**Work required:**
Please copy the records below verbatim, beginning at the line that has "Given: Open the" and stopping after the line that has "Looking at the".

**Given information:**

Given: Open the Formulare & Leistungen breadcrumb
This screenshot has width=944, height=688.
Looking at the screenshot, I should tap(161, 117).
* * *
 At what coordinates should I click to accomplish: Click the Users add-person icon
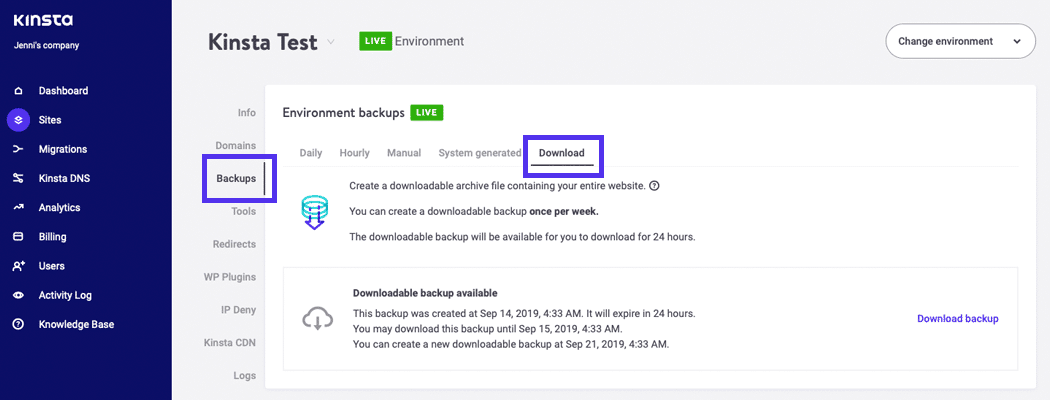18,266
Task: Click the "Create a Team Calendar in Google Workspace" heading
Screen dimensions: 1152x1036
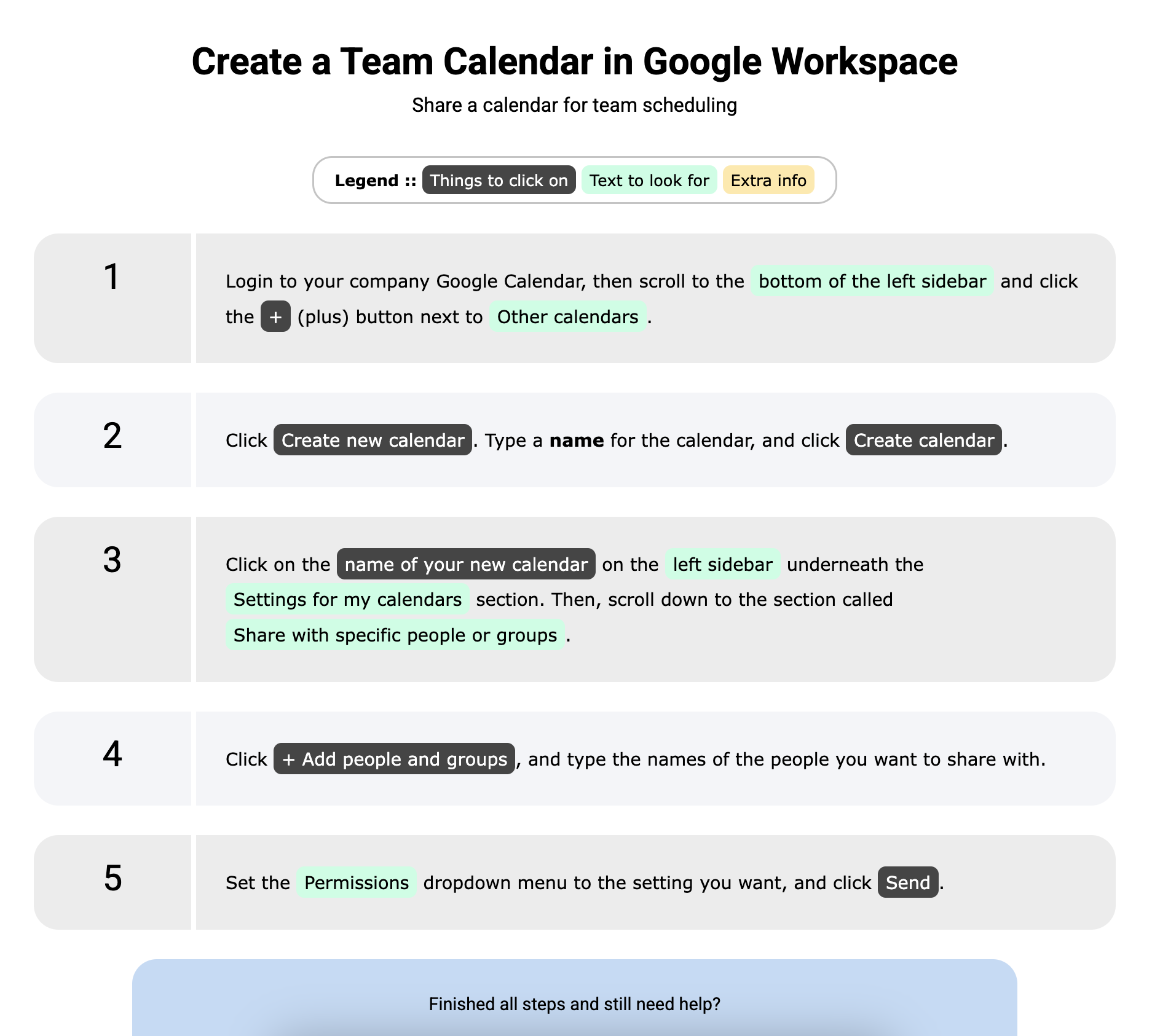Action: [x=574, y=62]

**Answer in full:**
Given: Open the Formulare & Leistungen breadcrumb
This screenshot has width=944, height=688.
Looking at the screenshot, I should tap(161, 117).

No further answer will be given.